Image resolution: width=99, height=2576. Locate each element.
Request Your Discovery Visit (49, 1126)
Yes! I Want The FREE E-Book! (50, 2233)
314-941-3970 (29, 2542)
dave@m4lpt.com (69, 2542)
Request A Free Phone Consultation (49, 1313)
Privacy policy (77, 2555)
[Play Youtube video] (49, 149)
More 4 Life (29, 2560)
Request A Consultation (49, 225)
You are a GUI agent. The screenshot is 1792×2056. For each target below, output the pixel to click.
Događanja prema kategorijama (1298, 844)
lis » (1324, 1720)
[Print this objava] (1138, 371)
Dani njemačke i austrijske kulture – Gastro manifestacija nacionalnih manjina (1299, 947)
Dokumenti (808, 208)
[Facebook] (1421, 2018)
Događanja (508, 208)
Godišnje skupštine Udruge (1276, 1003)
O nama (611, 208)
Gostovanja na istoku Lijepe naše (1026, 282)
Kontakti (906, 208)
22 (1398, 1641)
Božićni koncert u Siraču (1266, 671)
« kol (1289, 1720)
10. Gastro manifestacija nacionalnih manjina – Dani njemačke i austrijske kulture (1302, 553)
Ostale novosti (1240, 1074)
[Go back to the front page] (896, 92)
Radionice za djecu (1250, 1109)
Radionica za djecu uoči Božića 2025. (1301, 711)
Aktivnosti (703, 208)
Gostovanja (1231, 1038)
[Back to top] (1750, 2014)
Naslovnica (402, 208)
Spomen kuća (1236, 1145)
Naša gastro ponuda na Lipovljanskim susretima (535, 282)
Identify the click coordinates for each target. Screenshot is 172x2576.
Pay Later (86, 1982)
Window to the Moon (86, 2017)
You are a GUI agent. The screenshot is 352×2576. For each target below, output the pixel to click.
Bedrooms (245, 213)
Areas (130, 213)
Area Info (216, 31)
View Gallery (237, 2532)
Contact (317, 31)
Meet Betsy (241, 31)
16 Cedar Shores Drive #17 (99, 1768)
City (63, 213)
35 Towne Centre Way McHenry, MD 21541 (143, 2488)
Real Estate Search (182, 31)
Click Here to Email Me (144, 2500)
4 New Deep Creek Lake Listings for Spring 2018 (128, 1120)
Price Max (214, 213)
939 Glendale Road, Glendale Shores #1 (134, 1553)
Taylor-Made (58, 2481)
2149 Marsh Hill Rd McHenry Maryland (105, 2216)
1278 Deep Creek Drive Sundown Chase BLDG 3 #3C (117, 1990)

* * * * * * *

= ASSIGNMENT =
Only a verbatim transcription of the lines from the one containing "Radionice za djecu (1250, 1109)" through the last line of the records counts as the answer.

= COMPLETED TASK =
Radionice za djecu (1250, 1109)
Radionica za djecu uoči Božića 2025. (1301, 711)
Aktivnosti (703, 208)
Gostovanja (1231, 1038)
[Back to top] (1750, 2014)
Naslovnica (402, 208)
Spomen kuća (1236, 1145)
Naša gastro ponuda na Lipovljanskim susretima (535, 282)
Identify the click coordinates for each target. Screenshot is 172x2576.
Pay Later (86, 1982)
Window to the Moon (86, 2017)
You are a GUI agent. The screenshot is 352×2576. For each target below, output the pixel to click.
Bedrooms (245, 213)
Areas (130, 213)
Area Info (216, 31)
View Gallery (237, 2532)
Contact (317, 31)
Meet Betsy (241, 31)
16 Cedar Shores Drive #17 (99, 1768)
City (63, 213)
35 Towne Centre Way McHenry, MD 21541 (143, 2488)
Real Estate Search (182, 31)
Click Here to Email Me (144, 2500)
4 New Deep Creek Lake Listings for Spring 2018 (128, 1120)
Price Max (214, 213)
939 Glendale Road, Glendale Shores #1 (134, 1553)
Taylor-Made (58, 2481)
2149 Marsh Hill Rd McHenry Maryland (105, 2216)
1278 Deep Creek Drive Sundown Chase BLDG 3 #3C (117, 1990)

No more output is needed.